Di Dylan e Cohen sappiamo, ma da questo voluminoso libro escono altre influenze meno note nella produzione di De Gregori?

«Beh, certamente ce ne sono altre, anche se meno evidenti. I Beatles ma anche Simon & Garfunkel o James Taylor. Anche Elton John in alcuni pezzi o anche vari cantautori americani meno noti come John Prine. E poi gli italiani. De Gregori ha iniziato a scrivere canzoni sull’esempio di Fabrizio De André ma le sue influenze sono anche altre. Con Lucio Dalla c’è stato sicuramente uno scambio di stimoli e suggestioni, tant’è che i dischi della fine degli anni Settanta di entrambi hanno molte assonanze, hanno qualcosa del collega o nel testo nelle musiche. Ma anche Lucio Battisti qua e là fa capolino nei pezzi di De Gregori. Lui poi a sua volta ha influenzato molto tanti altri, a partire dalla stesso De André, ma anche Fossati o molti delle ultime generazioni, da Vasco Brondi a Fulminacci».

Come ben fa notare nell’introduzione, in un libro del genere, dove vengono riportate i testi delle canzoni, manca la componente musicale, su cui lei si sofferma molto nelle schede. Quanto è stata importante nella sua carriera? E come si è evoluta?

«Quando si parla di De Gregori spesso si parla delle parole delle sue canzoni, meno spesso si parla delle musiche. Secondo me è un grande errore, un po’ perché in De Gregori testo e musica sono molto compenetrati e un po’ perché lui è anche un ottimo compositore e lo testimoniano molte sue canzoni. Sicuramente la musica è stata importante per la sua carriera quanto i testi altrimenti non sarebbe diventato quello che è. C’è stata indubbiamente un’evoluzione, un allargamento in due direzioni opposte dalla fine degli anni ‘70. Da una parte alla melodia italiana più classica, in cui però non cade mai dentro completamente. Dall’altra ha ampliato la sua tavolozza musicale anche in senso opposto, verso il rock, dalla fine degli anni ‘80. Ed il rock ha preso sempre più spazio nella sua musica fino ad arrivare un disco come “Pezzi” del 2005 che secondo me è anche uno dei suoi più bei dischi in assoluto. Nelle schede sulle canzoni ho voluto dare molto spazio alla musica».

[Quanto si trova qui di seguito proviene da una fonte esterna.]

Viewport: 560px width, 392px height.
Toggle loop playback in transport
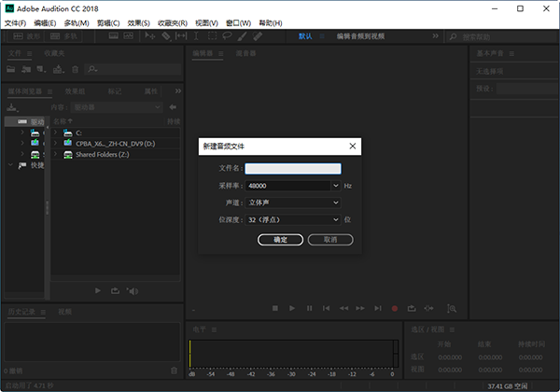[412, 308]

Dopo tutte queste analisi sulla produzione di De Gregori, quanto di biografico c’è nelle sue canzoni?

«Questa è una domanda difficile. Da un certo punto di vista in tutte le sue canzoni c’è qualcosa di autobiografico, così come nelle canzoni che parlano di cose che gli sono successi in prima persona sicuramente ci sono anche dei grossi spazi per altro, ad esempio per la sua proverbiale visionarietà. Penso che sia difficile tracciare un confine preciso. Prendi una canzone molto conosciuta come “Pezzi di vetro”: nasce da uno spunto personale anche molto banale, molto semplice, lui che a Roma è per strada con la sua fidanzata dell’epoca, si fermano a vedere un artista di strada. De Gregori capisce che lei è attratta da lui, ha un moto di gelosia che poi si trasforma e dà origine a un racconto che va a finire chissà dove. Questa penso che sia una testimonianza molto bella di cosa voglia dire mescolare uno spunto autobiografico alla forza della creatività. E questo che dà senso all’arte probabilmente».

Le tre canzoni a cui lei è più legato?

«Una è sicuramente “Caterina”, che sta in “Titanic”, un disco che io amo molto, uscito quando avevo 15 anni e che ho all’epoca ascoltato centinaia di volte. È una canzone molto bella, delicata, che parla della Caterina Bueno di cui dicevamo prima. Un’altra canzone che mi piaceva molto è “La storia”, soprattutto nella prima versione, quella del 1985, una versione spoglia, fatta pianoforte e voce e nient’altro. Io trovo che sia di un’intensità fortissima, mi piaceva molto. Poi devo dire tutte le versioni successive, nonostante ce ne siano anche di molto belle, non sono mai riuscito a trovare quella intensità. Col tempo poi la canzone ha iniziato un po’ ad annoiarmi come mi succede magari con le canzoni che vengono proposte tante volte dal loro autore. Resta comunque una grande canzone. Fra l’altro una cosa che non si sa o si da poco è che è una sorta di risposta a una cosa che va scritto Eugenio Montale sulla storia. Come terza canzone posso dirti “Falso movimento”, che è la canzone che chiude l’ultimo suo disco di inediti, “Sulla strada”. Una canzone secondo me deliziosa, che mi ha sempre colpito molto e non a caso per il titolo della biografia su De Gregori ho scelto proprio una frase da questa canzone, la frase che la chiude che è appunto “Mi puoi leggere fino a tardi”».

La stesura di questo libro ha cambiato la sua visione prospettica della produzione di De Gregori?

«Non in modo particolare. Mi è successo di più con il libro precedente, la biografia. Mettere insieme in ordine cronologico tutto quello che gli è successo sicuramente me l’ha fatto comprendere di più, ho visto meglio le pagine chiare e quelle scure, per citarlo a sproposito. Il libro sulle canzoni mi ha fatto capire, anche se la cosa in parte mi era già chiara, quanto la sua capacità di scrittura sia rimasta sempre molto molto alta. Lo testimonia il suo ultimo disco di cui dicevo prima, “Sulla strada”, che è pieno zeppo di grandi canzoni ed ha una freschezza invidiabile per uno che aveva già scritto più di 200 canzoni. Questo lo dico ben consapevole che una parte consistente degli ascoltatori di De Gregori ama soprattutto i suoi dischi degli anni ‘70 e ‘80. Ma li invito a riascoltarsi un po’ di volte anche gli ultimi, vale davvero la pena».